### Dataset extract:
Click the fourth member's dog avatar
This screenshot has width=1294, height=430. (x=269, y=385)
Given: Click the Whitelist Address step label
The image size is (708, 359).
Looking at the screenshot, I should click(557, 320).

### What is needed:
Only the last part of the records is wanted. Repeat it exactly, beginning at the line containing "Given: Click the Whitelist Address step label" and ending at the final line.

### Problem solution:
Given: Click the Whitelist Address step label
The image size is (708, 359).
Looking at the screenshot, I should click(557, 320).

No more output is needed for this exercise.